The fourth most commonly reported challenge was disrespectful interactions. Healthcare challenges worsen when our practitioners are patronizing, invalidating, and dehumanizing.
- “I’ve been to a few different places where I’m made to feel really stupid. And I’ve never quite understood it because I’m clearly not a healthcare professional. That happened with a neurologist recently. He talked to me very patronizingly because I didn’t know something. But that’s why I’m here, he’s supposed to tell me.”
- “Practitioners sometimes take it personally when treatments are not working and then they project it back as ‘You didn’t do it properly. You should be more disciplined. Do these exercises more frequently. It’s your fault it didn’t work.’ My day would be ruined after every appointment I went to, because I would be thinking about how they said I was lazy.”

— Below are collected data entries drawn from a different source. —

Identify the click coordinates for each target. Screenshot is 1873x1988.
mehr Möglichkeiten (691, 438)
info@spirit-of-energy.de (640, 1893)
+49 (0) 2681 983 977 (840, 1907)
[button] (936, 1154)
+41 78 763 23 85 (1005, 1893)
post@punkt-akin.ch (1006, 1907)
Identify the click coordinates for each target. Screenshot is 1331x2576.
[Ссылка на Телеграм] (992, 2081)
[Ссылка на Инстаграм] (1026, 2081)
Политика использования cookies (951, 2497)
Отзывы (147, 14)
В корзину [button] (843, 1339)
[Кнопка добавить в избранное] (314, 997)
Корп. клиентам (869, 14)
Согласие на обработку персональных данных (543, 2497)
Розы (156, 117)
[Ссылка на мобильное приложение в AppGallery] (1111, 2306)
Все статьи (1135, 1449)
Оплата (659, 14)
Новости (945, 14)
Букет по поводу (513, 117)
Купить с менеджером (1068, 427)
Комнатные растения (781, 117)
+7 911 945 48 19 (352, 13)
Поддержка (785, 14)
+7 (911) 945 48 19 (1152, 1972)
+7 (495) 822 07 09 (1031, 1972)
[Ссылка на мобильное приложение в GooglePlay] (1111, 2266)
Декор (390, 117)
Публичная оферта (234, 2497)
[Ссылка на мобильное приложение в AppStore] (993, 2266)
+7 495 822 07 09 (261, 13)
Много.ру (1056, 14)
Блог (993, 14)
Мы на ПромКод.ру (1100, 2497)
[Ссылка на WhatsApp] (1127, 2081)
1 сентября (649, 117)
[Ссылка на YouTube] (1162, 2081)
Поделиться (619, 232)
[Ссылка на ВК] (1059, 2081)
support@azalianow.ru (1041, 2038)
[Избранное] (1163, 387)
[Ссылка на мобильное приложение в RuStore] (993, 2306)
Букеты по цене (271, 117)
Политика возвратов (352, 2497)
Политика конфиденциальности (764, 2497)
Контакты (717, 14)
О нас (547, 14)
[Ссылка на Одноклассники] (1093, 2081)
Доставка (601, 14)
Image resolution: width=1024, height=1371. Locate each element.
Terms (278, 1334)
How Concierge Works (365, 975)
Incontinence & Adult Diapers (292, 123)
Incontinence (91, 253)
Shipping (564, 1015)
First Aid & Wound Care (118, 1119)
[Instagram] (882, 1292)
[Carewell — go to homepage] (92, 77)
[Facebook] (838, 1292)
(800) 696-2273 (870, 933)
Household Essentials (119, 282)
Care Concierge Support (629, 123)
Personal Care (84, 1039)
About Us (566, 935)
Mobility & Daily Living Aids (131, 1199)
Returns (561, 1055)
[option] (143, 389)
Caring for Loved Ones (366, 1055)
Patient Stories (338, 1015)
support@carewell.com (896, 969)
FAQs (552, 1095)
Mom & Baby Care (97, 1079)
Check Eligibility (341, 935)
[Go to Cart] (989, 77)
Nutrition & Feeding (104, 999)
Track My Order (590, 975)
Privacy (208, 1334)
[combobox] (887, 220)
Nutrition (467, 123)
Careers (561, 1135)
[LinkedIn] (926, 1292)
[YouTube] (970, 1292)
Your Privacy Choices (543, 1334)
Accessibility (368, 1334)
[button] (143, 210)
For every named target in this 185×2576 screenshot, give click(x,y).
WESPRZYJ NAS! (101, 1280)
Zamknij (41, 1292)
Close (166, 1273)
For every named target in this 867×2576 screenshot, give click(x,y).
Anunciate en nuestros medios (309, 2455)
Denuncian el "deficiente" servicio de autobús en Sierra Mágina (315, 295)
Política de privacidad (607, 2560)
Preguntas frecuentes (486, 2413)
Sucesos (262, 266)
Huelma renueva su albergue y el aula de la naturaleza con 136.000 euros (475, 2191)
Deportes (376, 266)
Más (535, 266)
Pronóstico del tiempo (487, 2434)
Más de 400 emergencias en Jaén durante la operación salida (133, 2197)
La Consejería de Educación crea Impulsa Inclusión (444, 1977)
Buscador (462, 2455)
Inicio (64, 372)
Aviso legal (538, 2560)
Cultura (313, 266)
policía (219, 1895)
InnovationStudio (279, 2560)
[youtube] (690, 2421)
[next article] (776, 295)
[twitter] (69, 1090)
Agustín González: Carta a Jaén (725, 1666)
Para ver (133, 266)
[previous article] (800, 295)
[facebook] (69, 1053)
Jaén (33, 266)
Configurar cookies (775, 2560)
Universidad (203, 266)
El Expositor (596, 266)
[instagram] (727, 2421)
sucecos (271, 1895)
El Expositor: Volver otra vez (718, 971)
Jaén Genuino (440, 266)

- “There are a lot of hospitals that treat patients like we don’t know what we’re doing, like we’re children. Then we don’t want to see our doctors. It gets hard.”
- “The doctors will tell me they know how my treatment should be going because they studied it. But my condition is not getting better, it’s getting worse. I feel it every day. Over time, what they learn changes, but my feelings are constant.”
- “Anytime I tell my doctors why I want to change my contraception, they're like, ‘Well technically we have no studies saying that, so it's not true.’ Studies or not, this is how I'm feeling. This is what’s happening to me.”
- “There are teams that help manage the increasing rates of HIV in BC. Most of the times, these teams share information about folks as case numbers. That is not okay. I had to leave those spaces because I was not comfortable being there as an HIV positive individual.”
- “In general, our healthcare system is very rushed- it’s kind of in and out. When that happens, it feels like they don’t really care about what you’re going in for.”